→ **What to work on**
Please set down, word for word, the line that contains "Where should I click to: Open" and every line after it to the end of the entries below, omitting the pictures.

Dataset entries
:::::

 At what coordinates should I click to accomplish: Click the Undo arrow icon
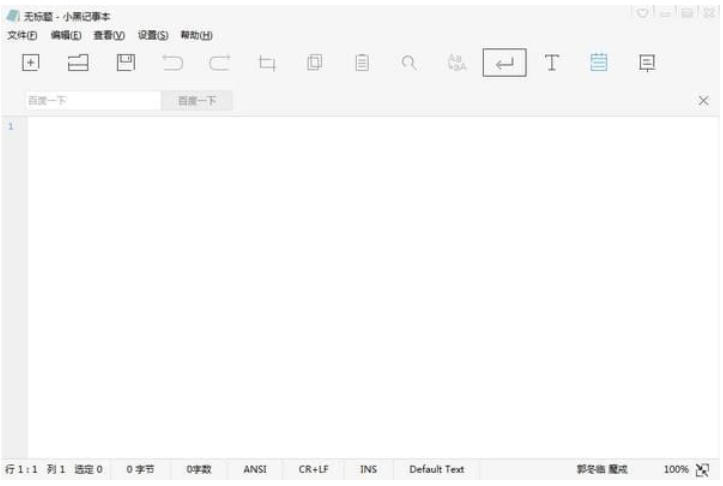[x=173, y=63]
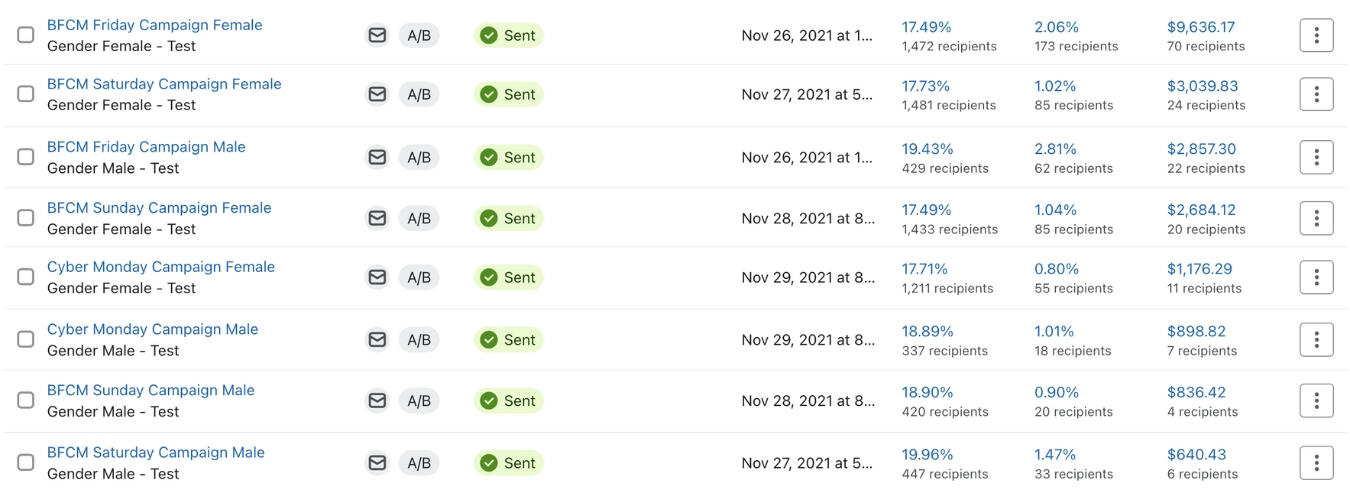Open the BFCM Saturday Campaign Female link
This screenshot has height=500, width=1350.
(x=164, y=84)
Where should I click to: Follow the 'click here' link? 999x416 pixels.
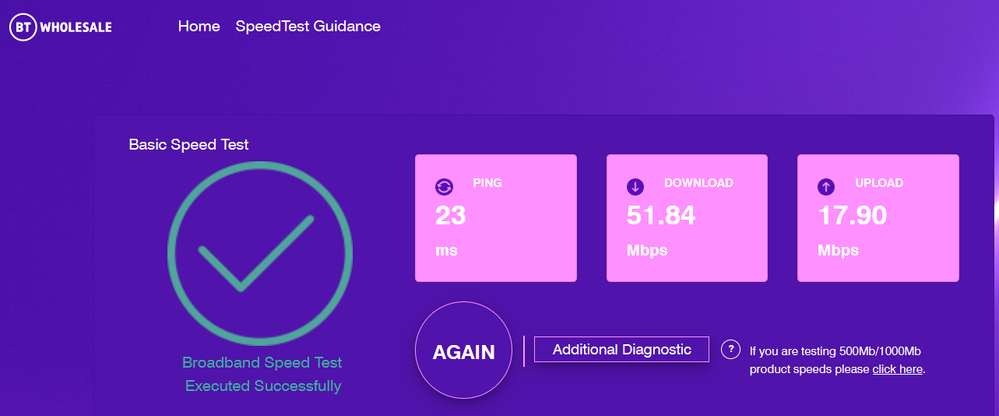(897, 370)
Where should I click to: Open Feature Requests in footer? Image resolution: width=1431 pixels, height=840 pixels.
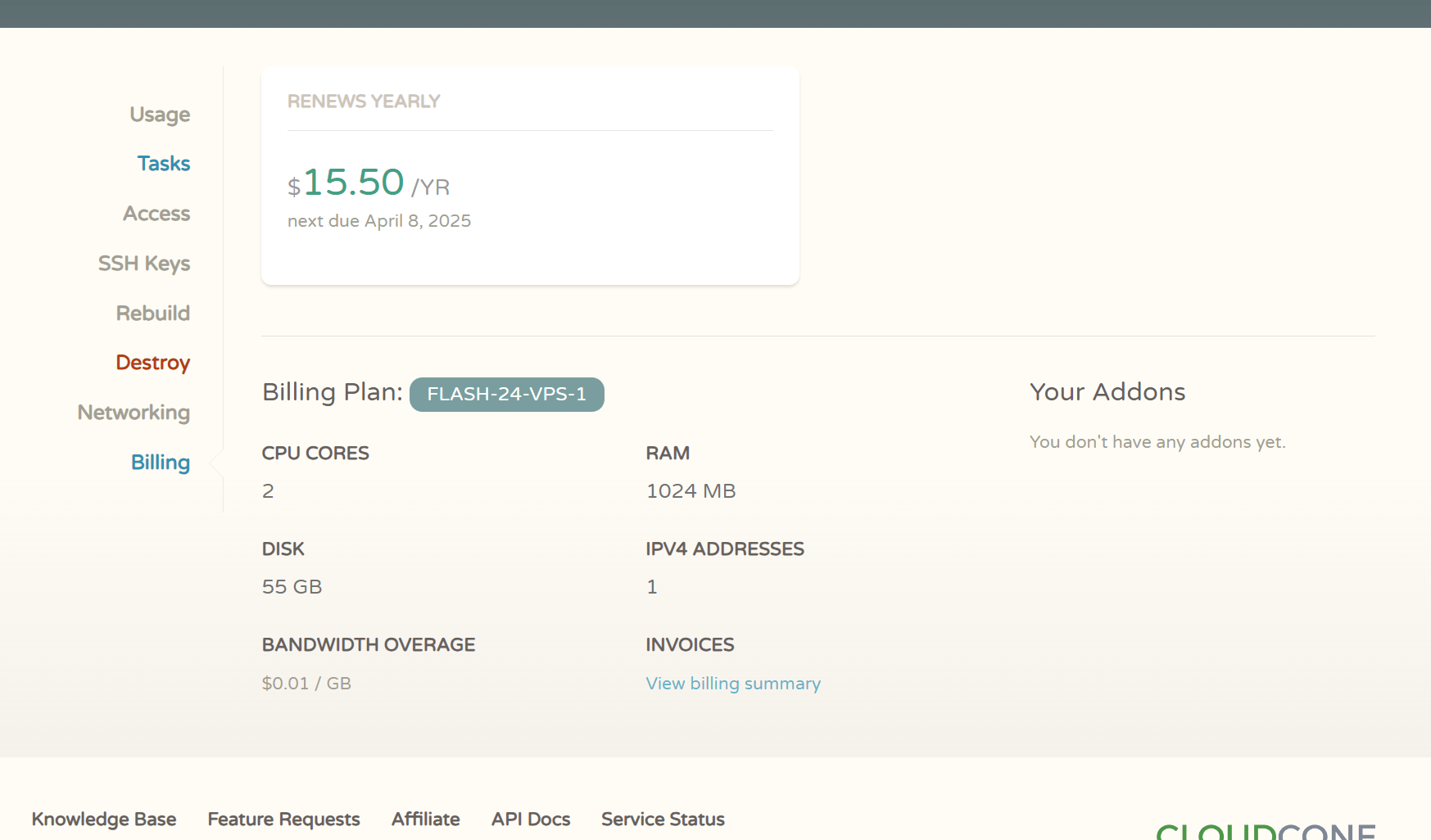283,820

:::::

→ **Problem solution**
Where should I click to: Open Feature Requests in footer? Image resolution: width=1431 pixels, height=840 pixels.
283,820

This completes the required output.